What is needed here is each entry reproduced exactly, without its pictures.

**** Supplied information

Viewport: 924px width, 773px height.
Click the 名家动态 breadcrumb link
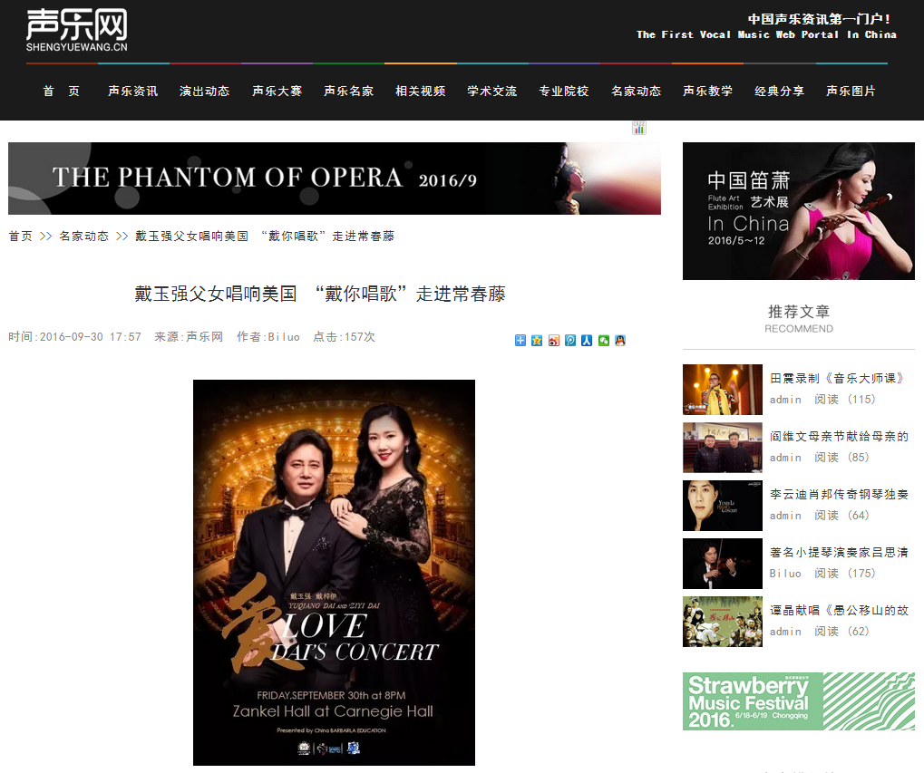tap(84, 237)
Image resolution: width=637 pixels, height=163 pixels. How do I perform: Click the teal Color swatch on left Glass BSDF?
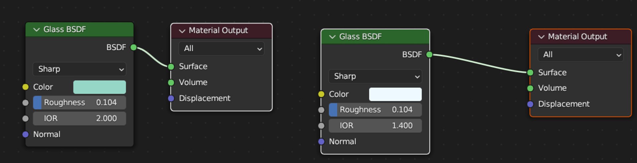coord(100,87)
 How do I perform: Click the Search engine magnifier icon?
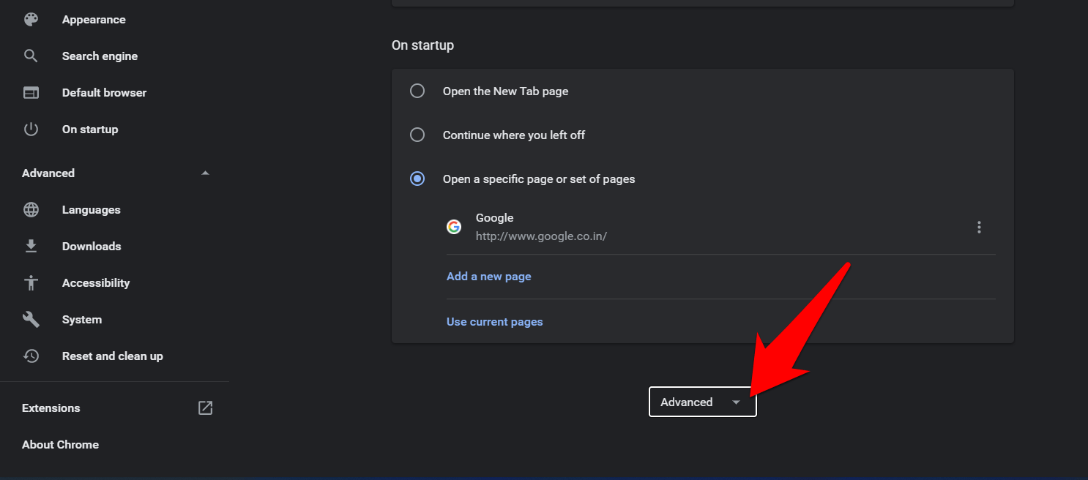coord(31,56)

********

● Answer to this exercise:
Viewport: 924px width, 773px height.
Click the 名家动态 breadcrumb link
tap(84, 237)
Image resolution: width=637 pixels, height=163 pixels. How do I perform: Click the teal Color swatch on left Glass BSDF?
coord(100,87)
 How do I perform: Click the Search engine magnifier icon?
coord(31,56)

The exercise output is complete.